Podcast-Serie «Overkill»: Eine Nacht und ihre Narben
Sascha ist sieben Jahre alt, als er seine Mutter verliert. Und mit ihr die Chance auf ein ganzes Leben. Die Podcast-Serie beleuchtet den ungelösten Mord und seine Opfer.
Veröffentlicht am 19. Juni 2025 - 15:03 Uhr
So schnell bricht eine Welt zusammen: Foto von Sascha mit seiner Mutter und Artikel nach der Gewalttat
Am 30. November 1989 brennt in Kreuzlingen TG ein Haus. In den verkohlten Trümmern finden Ermittler die Leiche einer Frau: Silke Wienrich, 27 Jahre alt, erstochen. Ihr siebenjähriger Sohn Sascha schläft zur Tatzeit im Sonderschulheim Bernrain.

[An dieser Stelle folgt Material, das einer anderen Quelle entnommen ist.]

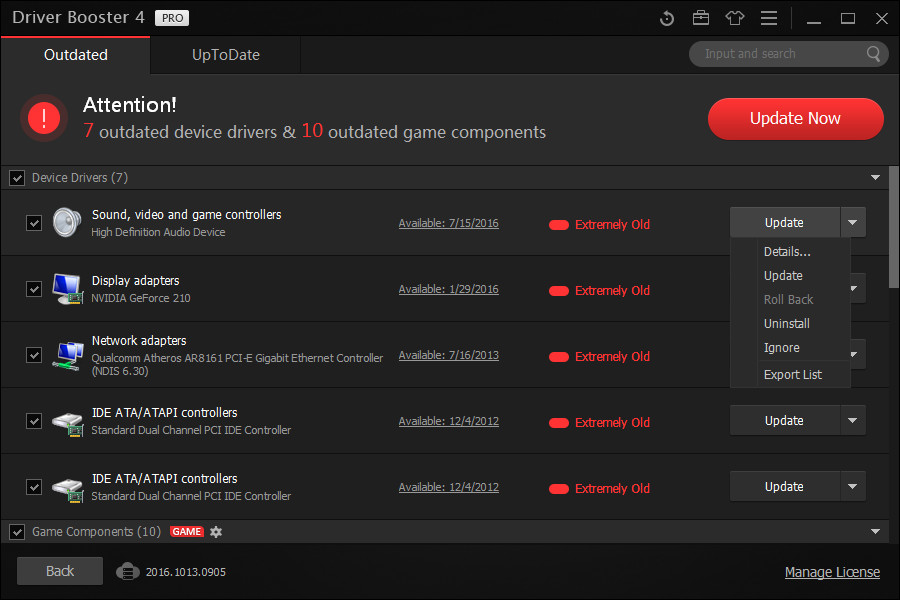
Task: Select Ignore from the context menu
Action: pyautogui.click(x=781, y=347)
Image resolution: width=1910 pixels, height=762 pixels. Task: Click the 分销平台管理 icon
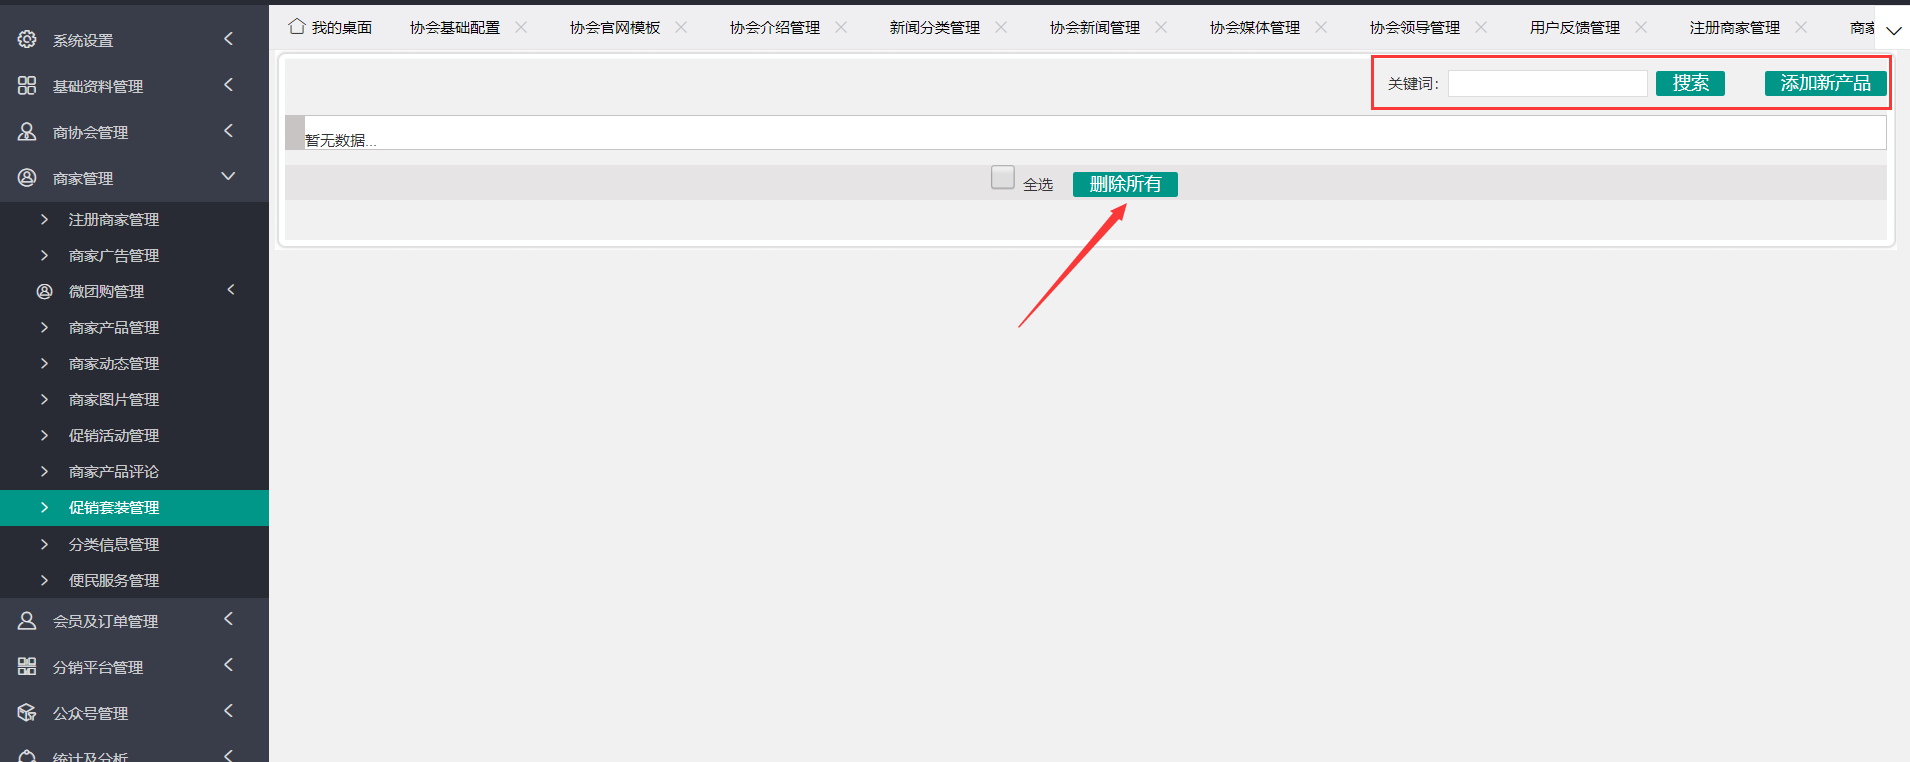pyautogui.click(x=27, y=667)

35 Jahre später sitzt Sascha Weder in seiner kargen Einzimmerwohnung in Winterthur. Vor sich hat er ein Bild des Jungen von damals. Seine Gedanken sind bei dem, was hätte sein können. Bei ihm: die Journalistinnen Charlotte Theile und Fiona Lusti.
Man muss ihn reden hören
«Das erste Mal war ich bei Sascha Weder, weil ich einen Artikel über seinen Fall geplant hatte», sagt Charlotte Theile, die als Autorin für den Beobachter schreibt und die Agentur Elephant Stories leitet, zu der auch Lusti gehört. «Ich hatte das Gefühl, das ist eine Recherche, die man besser zu zweit macht – und gut dokumentiert. Deshalb hatte ich das Mikrofon dabei.»
Schnell war ihr klar: Wer diesen Menschen und seine Geschichte verstehen will, der muss ihn reden hören. Daraus ist die aufwendigste Audioproduktion in der Geschichte des Beobachters entstanden.
«Als Hörstück kommt einem dieser Fall besonders nahe und berührt.»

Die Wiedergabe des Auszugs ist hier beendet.